Nadie daría este consejo a nadie que tenga cerca, excepto si lo que te niegan es el infinitivo a la mayor, el propio ser.
Nadie en su sano juicio le daría este consejo a ningún niño o niña que tuviese cerca, sino justamente el contrario. Esa época dorada en la que pocos problemas importan. Donde el juego, los y las amigas, las horas en los parques, con la familia o en la escuela se viven para disfrutar. Es el idílico concepto de la «niñez», gozo y disfrute como definición.
Excepto si lo que te niegan es el infinitivo a la mayor, el propio «ser».
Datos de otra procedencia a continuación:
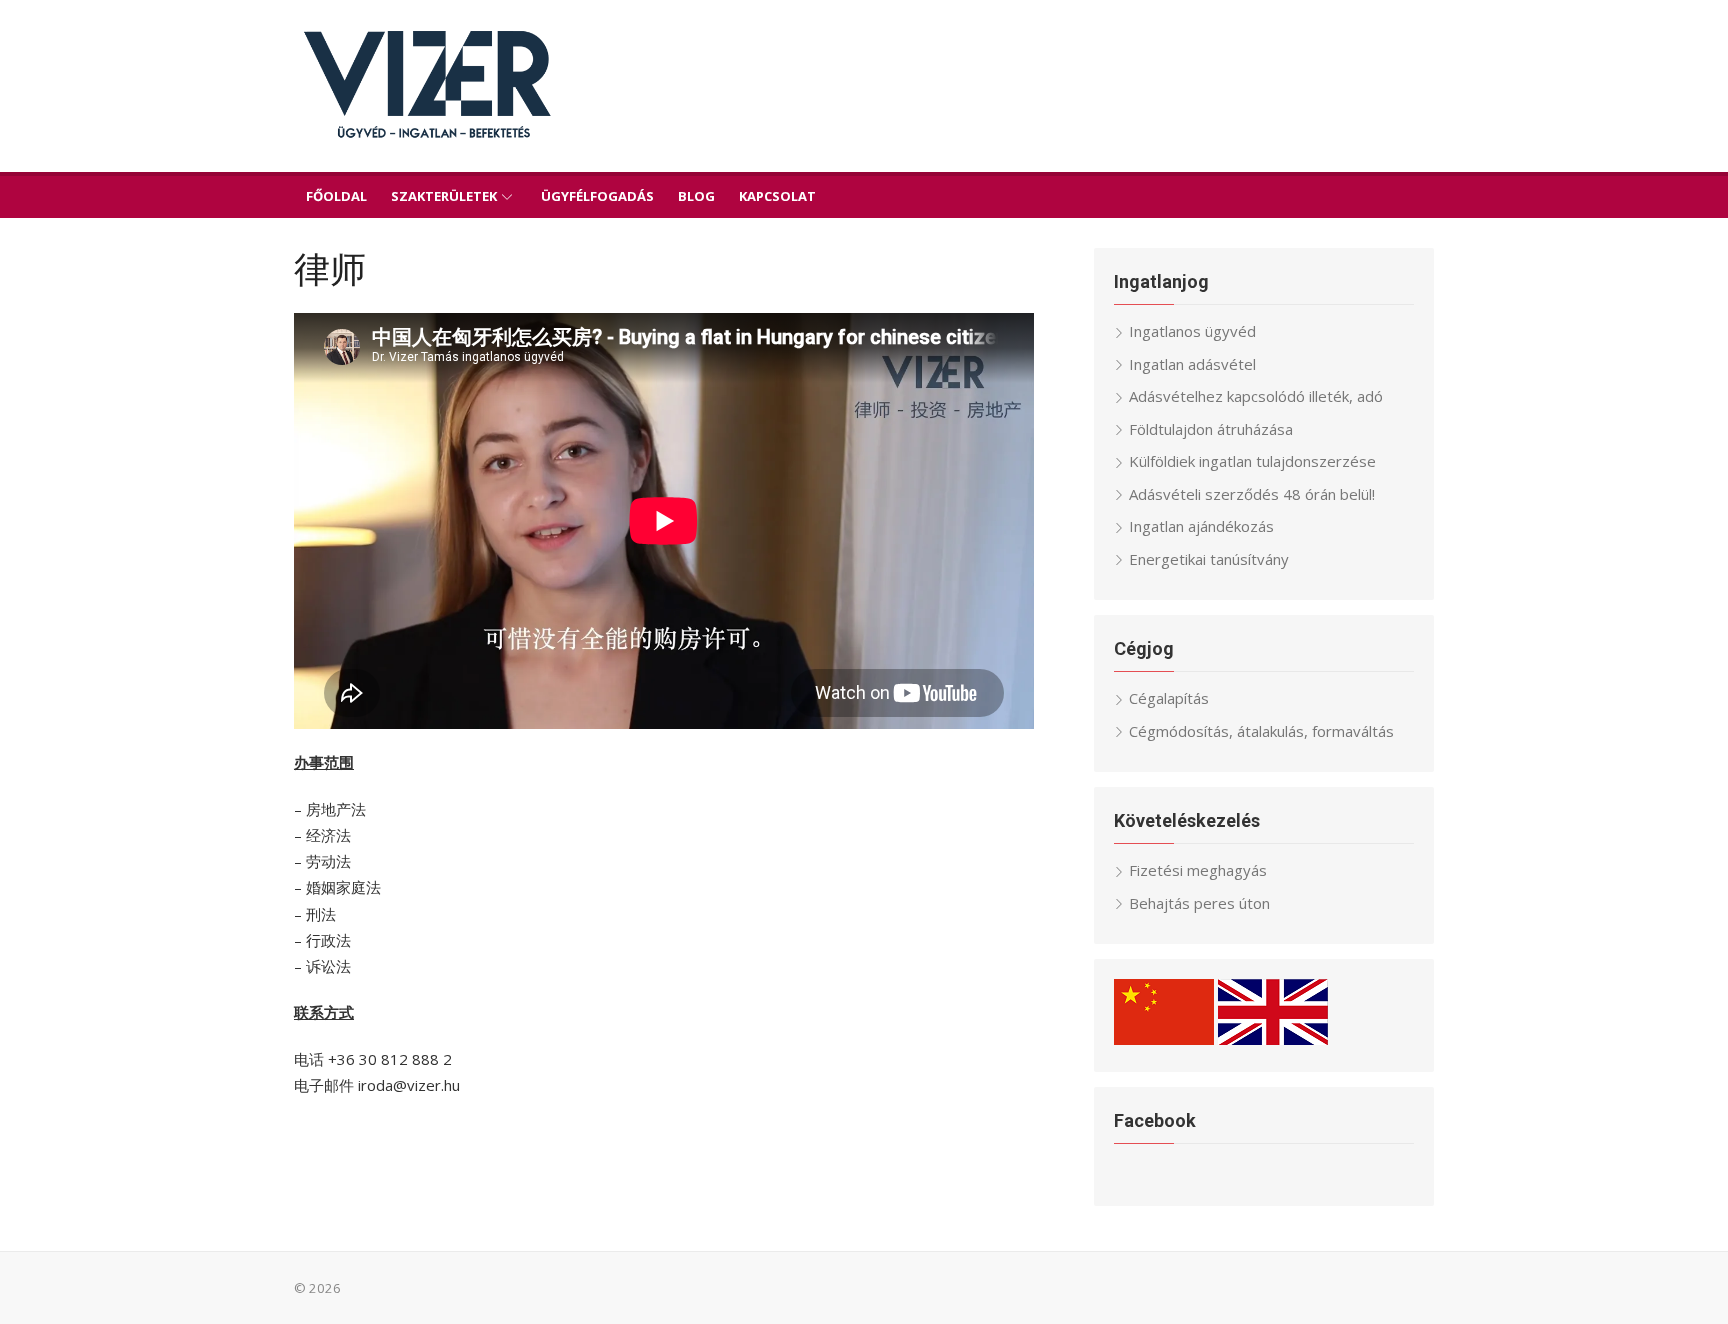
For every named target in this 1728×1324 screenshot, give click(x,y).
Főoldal (336, 196)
«Vivir la vida de otro, o de otra». Permanecer atado o atada al cuerpo en el que nunca debiste nacer… Hablo de ser transexual en la niñez, de negarte la mayor. De ese momento en que los menores, desde edades muy tempranas han de asumir que los cambios que necesitan en su cuerpo, deberán esperar. Que los adultos, a quienes se les supone coherencia y sentido común, se han olvidado de suposiciones.
Cada vez más, madres y padres de niños y niñas transexuales demandan a la sociedad, a las instituciones, respuestas a las necesidades de sus hijos, o hijas. Se hace imparable la demanda de quien comprende que es tan necesario para ellos y ellas, poder ser reconocidos como lo que sienten, como que se trata de su propia identidad.
Tan sencillo como emplear bloqueadores de la pubertad, como reconocer en las escuelas que los cuerpos no entienden de género, como acompañar en un proceso que probablemente durará años, desde la infancia. La negativa les deja en la incomprensión, en la obligada clandestinidad del ámbito íntimo, en la incívica verdad de vivir la vida de otros.
Sentido común, de eso se trata. De reconocer a cada quien, como se siente. De olvidar las normas y los cuerpos, de abordar los sentimientos, porque son solo ellos la única verdad.